Now, like Atherton, I pride myself on telling the truth, and had I been given until the next morning to realise that honesty would have been the best policy, I am sure a confession would have been forthcoming. But at the time, having just come off the field, the adrenalin was pulsing and the mind racing. On such occasions, logic, pure and simple, does not exist and all outcomes seem to grow heads.

Unlike Atherton I had clearly broken the Laws, and although ball tampering was not the issue it is today - it was clean forgotten by lunch the next day - my fear of irrational punitive action prevented me from coming clean. At the time I was 26, the same age as Michael Atherton is now.

My point is one that Kant made: that every thesis has an equally valid antithesis. As a former cricketer, I find the media reaction out of all proportion to the crime. Most players share a similar view though one who has recently played for England under Atherton saw the whole thing as a massive cover-up by the Oxbridge hierarchy at Lord's, simply rallying round to protect one of their own.

This was not the general consensus, though, and as John Lever, the ex-Essex and England bowler (himself once accused of cheating during a Test match in Madras), told me last week: 'All of a sudden there is this big word cheating that is being bandied around. It is clear that people just don't understand what really goes on out in the middle.

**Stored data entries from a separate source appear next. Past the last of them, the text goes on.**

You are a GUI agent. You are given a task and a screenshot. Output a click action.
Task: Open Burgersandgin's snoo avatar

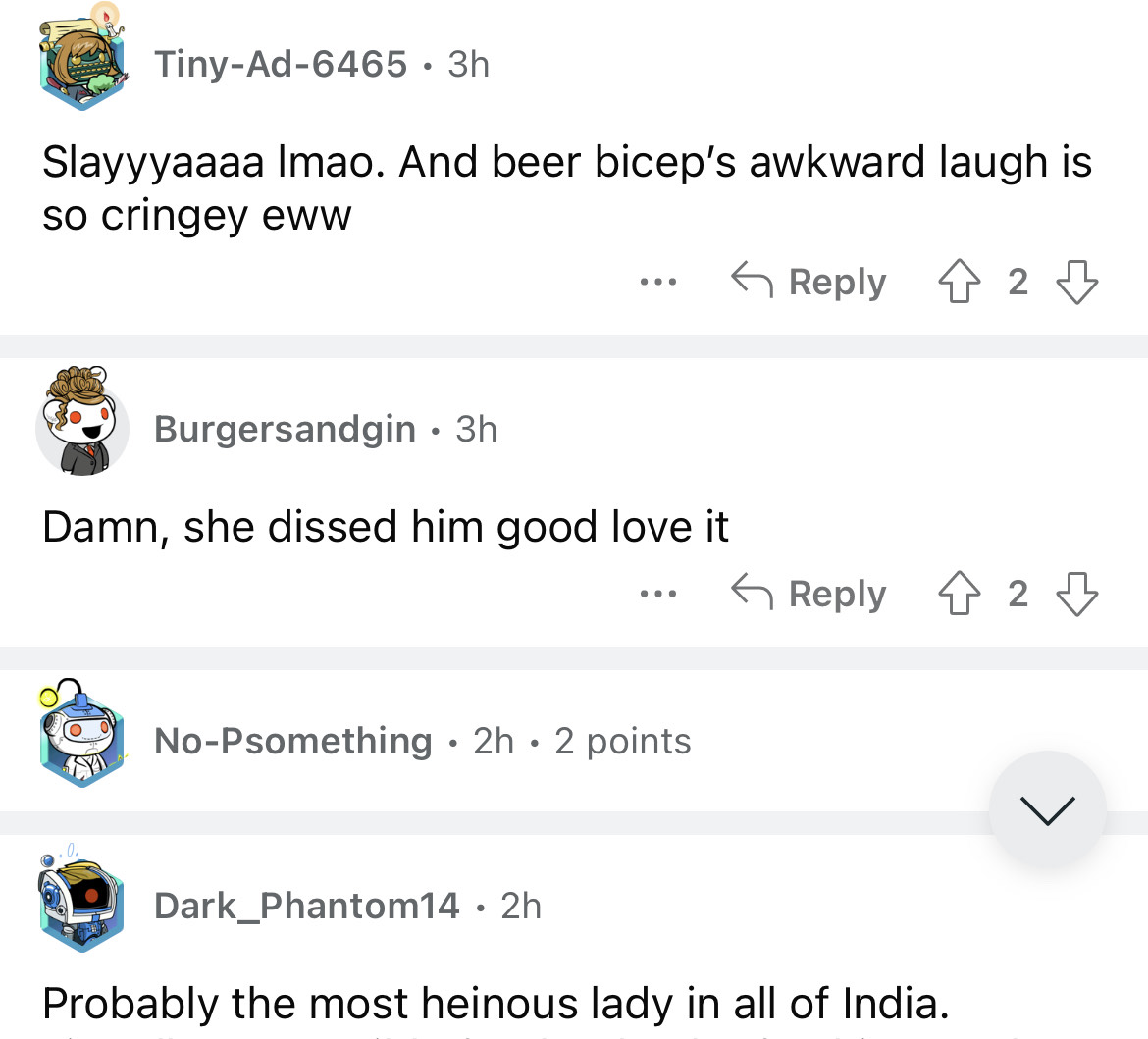point(82,424)
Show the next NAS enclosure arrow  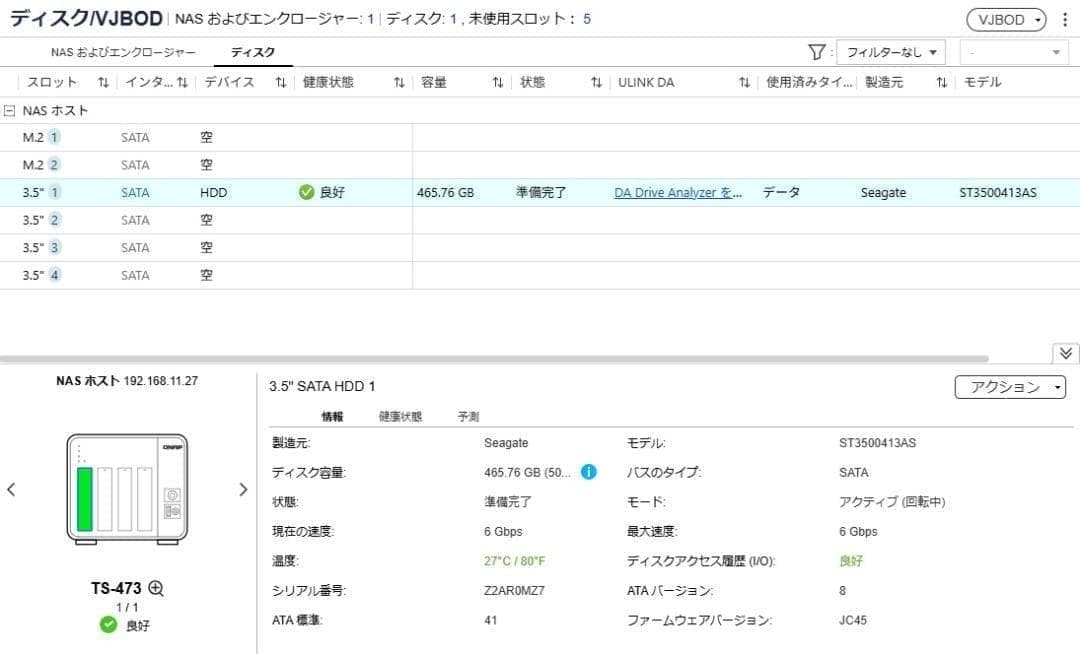coord(243,489)
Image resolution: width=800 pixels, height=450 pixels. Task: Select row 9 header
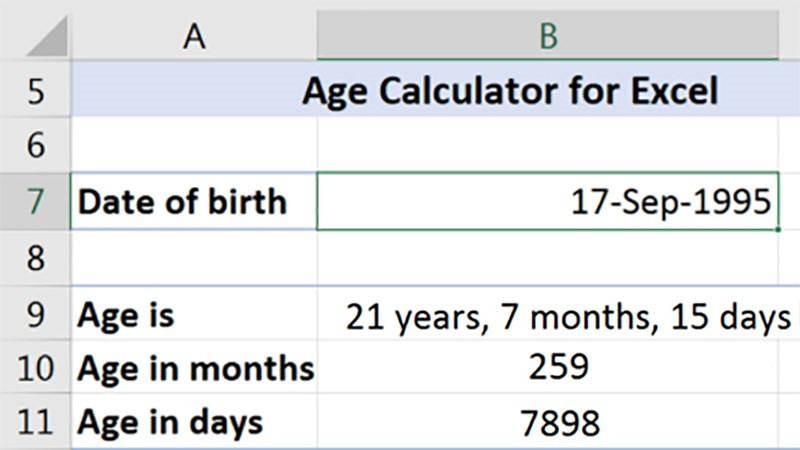(35, 313)
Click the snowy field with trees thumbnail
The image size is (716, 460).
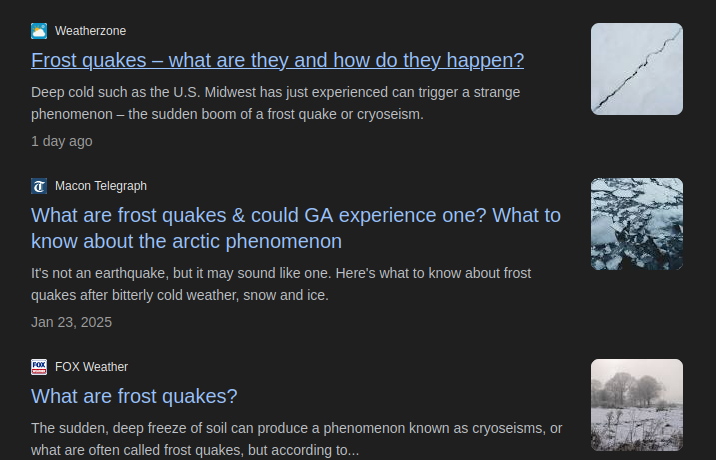point(636,405)
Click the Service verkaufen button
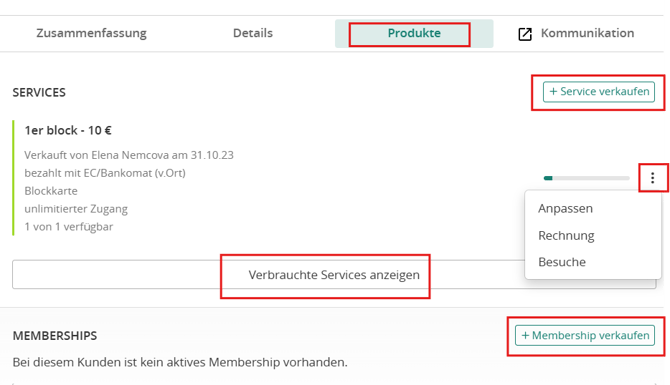 599,92
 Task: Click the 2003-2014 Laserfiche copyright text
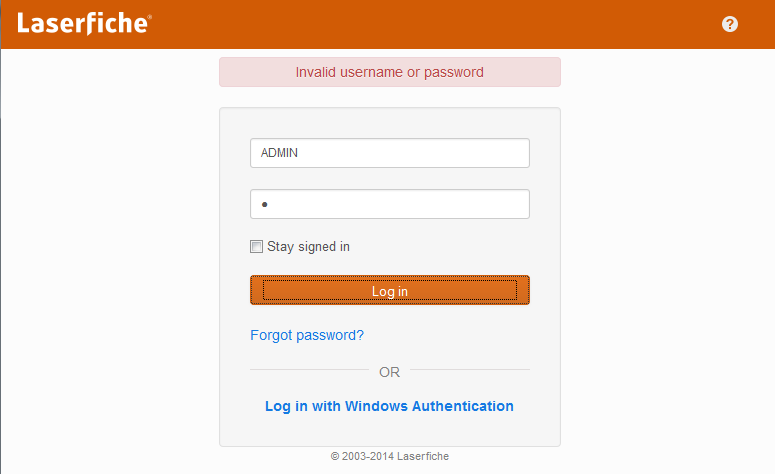tap(389, 456)
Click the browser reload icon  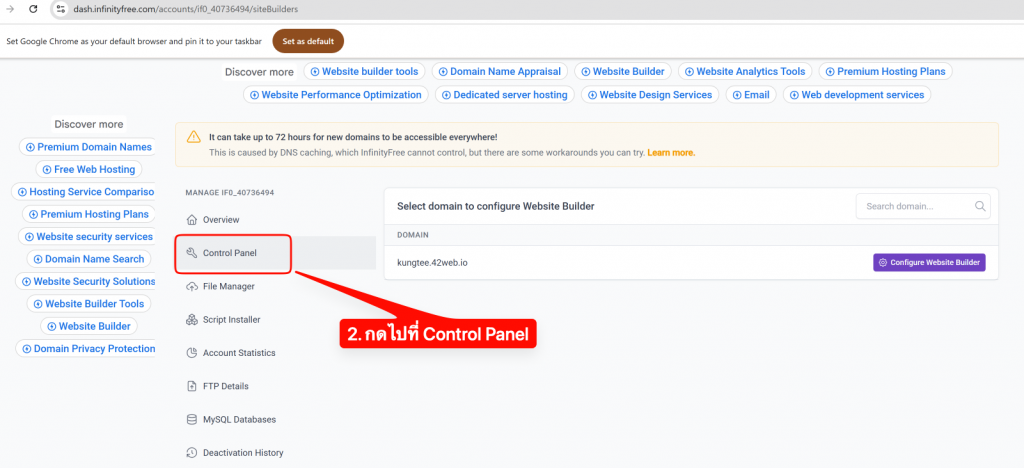33,8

Because they tried to label Pakistan as cheats the media have gone completely overboard.'

Certainly balance did not seem to be a priority with the BBC cricket correspondent Jonathan Agnew. It comes as no surprise to find him not particularly well-versed in the art of reverse swing. During Agnew's time at Leicester the pitches were so grassy that the batsmen never survived long enough to see a spinner, let alone a worn ball. Perhaps in the feeding frenzy his other job as a tabloid columnist overtook both his sensibilities and responsibilities.

The witch-hunt may not yet be over, for there remains the odd loose end and there may still be a hanging. Atherton has been a fool and he admits it. By remaining as England captain, we hope that, in the words of William Blake, his folly of the last week will eventually make him wise.